Neste 4º texto, vamos focar na atenção aos modelos de estudo. É comum que a retórica da existência de vício em comida se baseie em estudos com modelos animais e com desenhos experimentais que induzem situações artificiais de busca por comida. Nesse sentido, é comum nestes modelos, que haja exposição destes animais a ambientes muito pobres, que contém apenas o alimento como objeto de interação.
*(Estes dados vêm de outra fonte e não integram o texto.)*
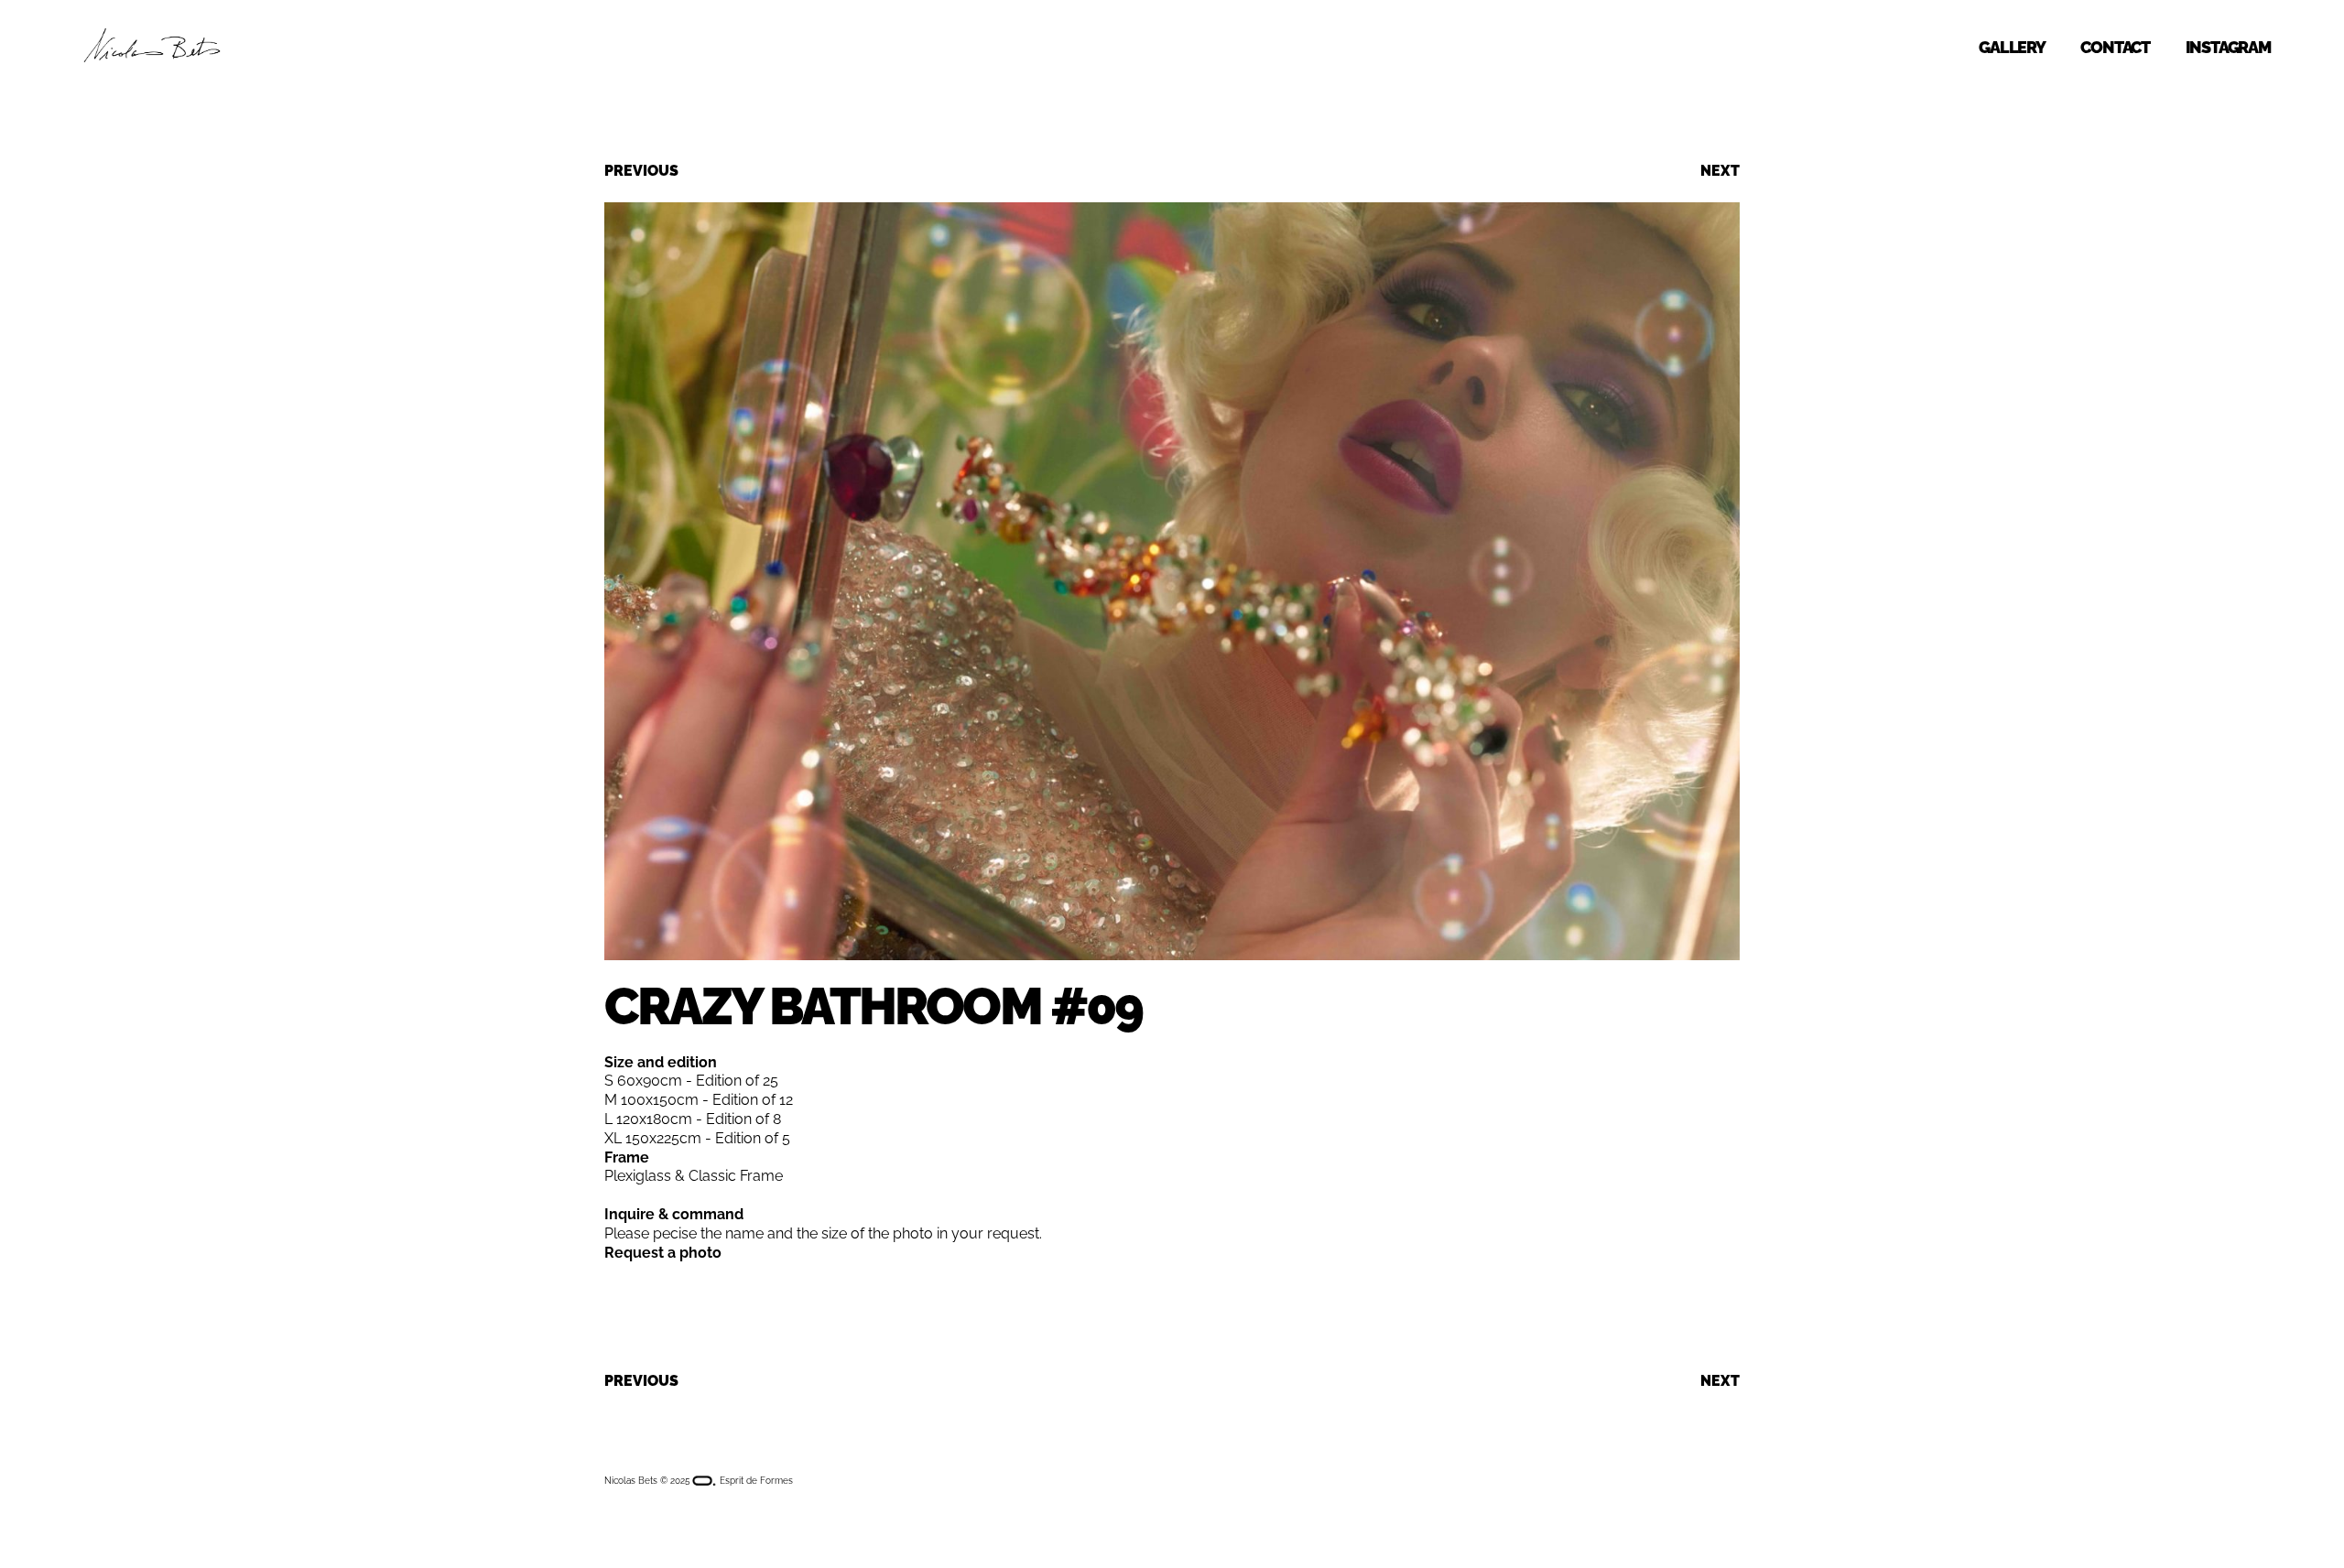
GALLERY (2012, 47)
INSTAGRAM (2228, 47)
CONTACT (2115, 47)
Além disso, os animais ficam sujeitos a condições de estresse, com privação de sono, ou privação de alimentos. Há de se esperar que tais ambientes levem a um aumento de consumo de alimentos palatáveis, o que não se verifica, mesmo para o uso de álcool e drogas, quando animais são expostos a ambientes mais ricos e com possibilidade de se exercitarem1 . Além deste fato nos chamar a atenção para conferir tanto o modelo experimental como o protocolo que é usado, antes que saiamos apoiando a existência de vício em comida, nos é apontado ainda uma 2ª discussão: a restrição alimentar pode ser um importante fator que leva a compulsão alimentar (o que alguns poderiam chamar de vício em comida) e não a comida em si. Existem evidências de que a privação alimentar seletiva aumenta a busca pelas comidas restritas em indivíduos mais vulneráveis, a exemplo de estudo que impôs restrição de chocolate (mas sem restringir demais alimentos) em que os indivíduos apresentaram maior “fissura” por chocolate nas 2 semanas subsequentes² e o que se aproximaria muito da ideia do comer desinibido, comportamento alimentar de compulsão pós privação3. Vemos, portanto que o alimento em si nesta discussão, não levou por si só ao aumento do que alguns chamariam de vício em comida (o que mais ponderadamente chamaria até aqui de comer exagerado) mas sim, a privação o fez.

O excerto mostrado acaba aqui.